Orphanin FQ/nociceptin (OFQ), a recently characterized natural ligand for the opioid receptor-like 1 (ORL1) receptor, shares structural similarity to the endogenous opioids. Our previous study found that OFQ, like classical opioids, modulated synaptic transmission and long-term potentiation (LTP) in the hippocampal CA1 region, suggesting a modulatory role for OFQ in synaptic plasticity involved in learning and memory. In the present study we investigated the action of OFQ in the dentate gyrus and explored possible underlying cellular mechanisms. Field potential recordings showed that OFQ significantly inhibited excitatory synaptic transmission and LTP induction in the dentate lateral perforant path. In the presence of OFQ, the excitatory postsynaptic potential (EPSP) slope-population spike (E-S) curve was shifted to the right, and no significant change was found in paired-pulse facilitation, suggesting a postsynaptic mechanism responsible for the inhibition of synaptic transmission.
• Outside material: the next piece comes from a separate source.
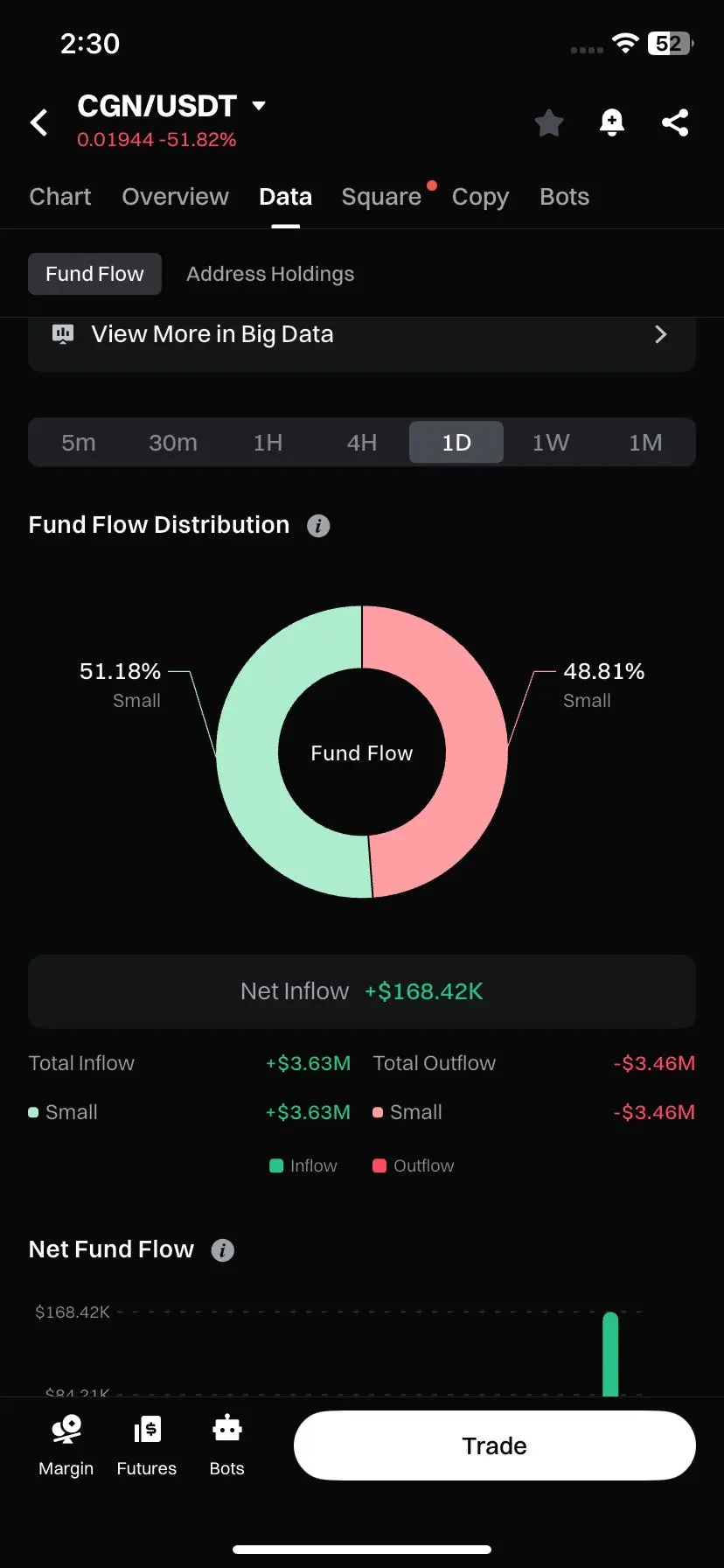
Task: Open the CGN/USDT pair dropdown
Action: coord(258,106)
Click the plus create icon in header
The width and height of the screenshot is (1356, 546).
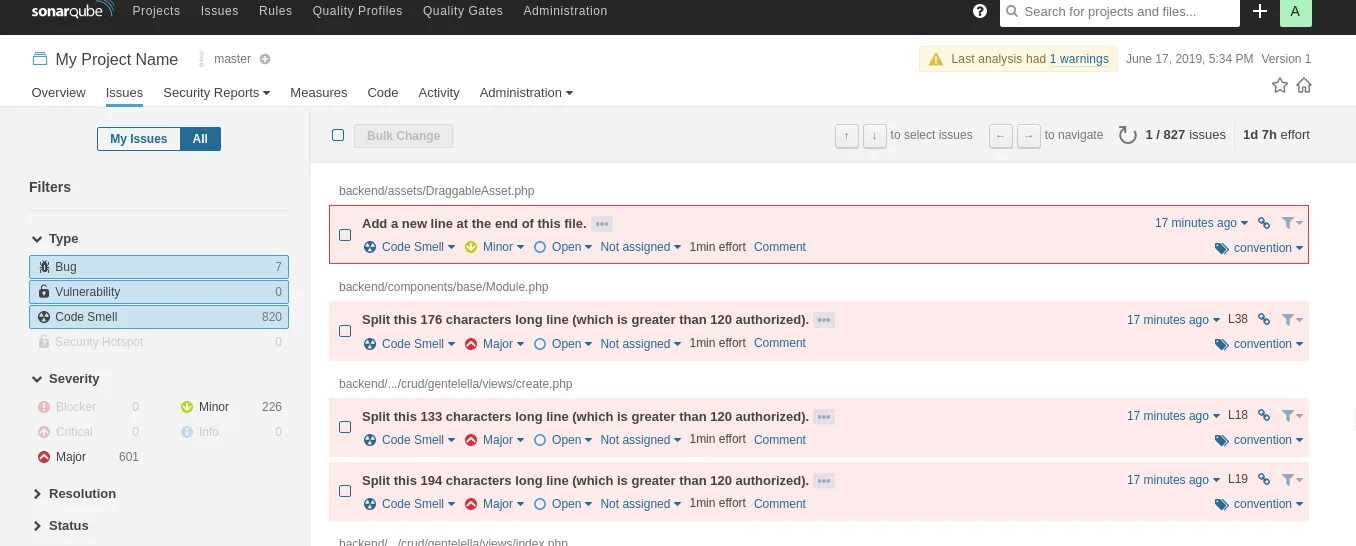click(x=1260, y=11)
Under whole cell voltage-clamp conditions, bath application of OFQ activated K+ currents in most granule cells tested at a holding potential of -50 mV, suggesting that OFQ could reduce the excitability of dentate granule cells by hyperpolarizing cell membranes. OFQ also inhibited the amplitude of N-methyl-D-aspartate (NMDA) receptor-mediated excitatory postsynaptic currents (EPSCs) without affecting alpha-amino-3-hydroxy-5-methyl-4-isoxazolepropionic acid (AMPA) receptor-mediated EPSCs. This inhibition was not blocked by opioid receptor antagonists. Furthermore, the inward currents evoked by focal application of NMDA to granule cells were suppressed by OFQ in a dose-dependent manner, suggesting that OFQ may suppress LTP by inhibiting the function of postsynaptic NMDA receptors. These results demonstrate that OFQ may negatively modulate synaptic transmission and plasticity in the dentate gyrus through postsynaptic mechanisms, including hyperpolarization of granule cells as well as inhibition of the function of postsynaptic NMDA receptors/channels in dentate granule cells.